═══ DATA FOR PROCESSING

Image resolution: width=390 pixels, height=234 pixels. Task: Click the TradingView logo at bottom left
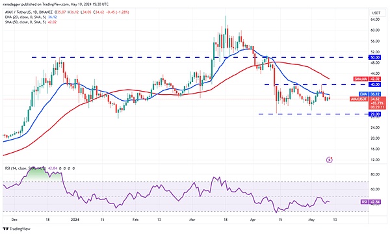tap(16, 229)
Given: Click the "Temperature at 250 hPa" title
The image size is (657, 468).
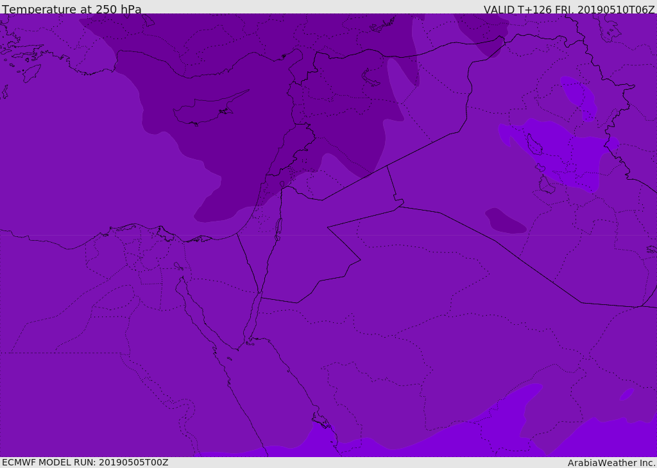Looking at the screenshot, I should 72,9.
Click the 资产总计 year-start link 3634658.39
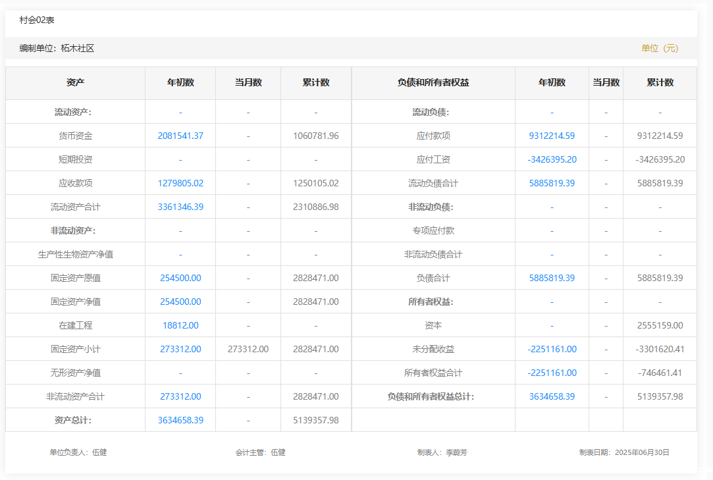The height and width of the screenshot is (480, 713). [x=180, y=420]
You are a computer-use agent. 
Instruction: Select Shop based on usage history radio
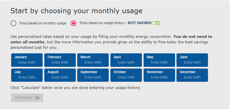coord(74,23)
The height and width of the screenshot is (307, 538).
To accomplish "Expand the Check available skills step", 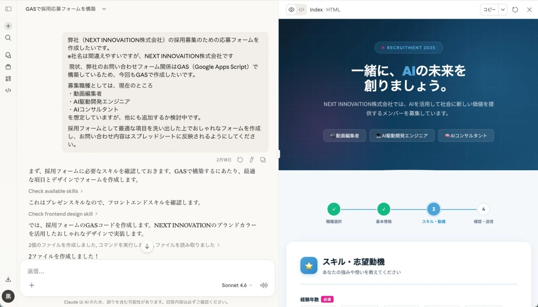I will tap(56, 191).
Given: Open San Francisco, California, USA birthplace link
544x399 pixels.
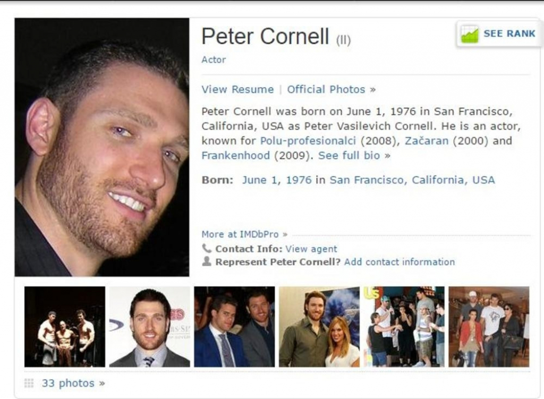Looking at the screenshot, I should pos(412,180).
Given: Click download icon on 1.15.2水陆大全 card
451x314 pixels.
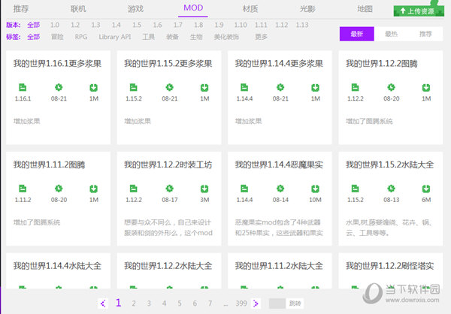Looking at the screenshot, I should (x=426, y=189).
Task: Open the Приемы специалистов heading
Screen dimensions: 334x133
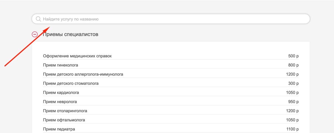Action: coord(70,34)
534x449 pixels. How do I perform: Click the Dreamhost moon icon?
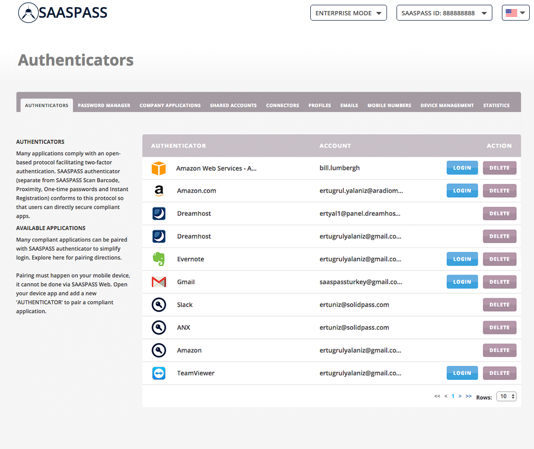point(159,213)
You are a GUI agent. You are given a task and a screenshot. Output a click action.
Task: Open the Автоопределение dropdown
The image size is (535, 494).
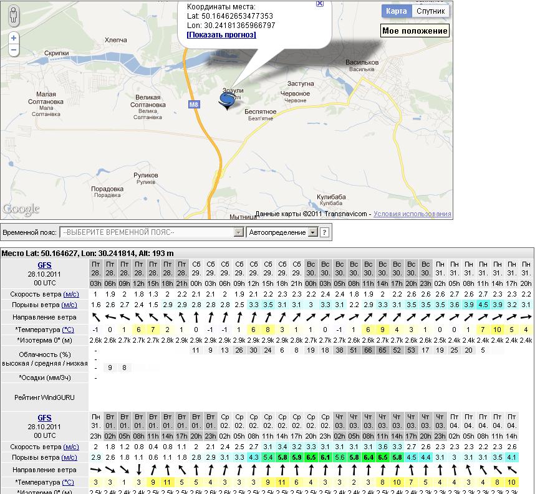(x=313, y=232)
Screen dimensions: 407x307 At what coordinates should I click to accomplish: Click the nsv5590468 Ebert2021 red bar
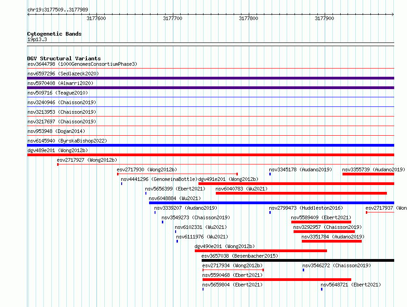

══════

**GIVEN REQUEST**
Rewrite the data from the line with "Given: Open San" through the end, changing "pixels" to "px" and keeping everything else the same. Leave the pictures out of your answer.

**WRITTEN RESPONSE**
Given: Open San Francisco, California, USA birthplace link
544x399 px.
Looking at the screenshot, I should pos(412,180).
Given: Click download icon on 1.15.2水陆大全 card
451x314 px.
Looking at the screenshot, I should (x=426, y=189).
Task: Open the Приемы специалистов heading
Screen dimensions: 334x133
Action: coord(70,34)
534x449 px. How do I perform: Click the Dreamhost moon icon?
point(159,213)
You are a GUI agent. You are given a task and a screenshot. Output a click action.
Task: Open the Автоопределение dropdown
The image size is (535, 494).
(x=313, y=232)
Screen dimensions: 407x307 At what coordinates should I click to accomplish: Click the nsv5590468 Ebert2021 red bar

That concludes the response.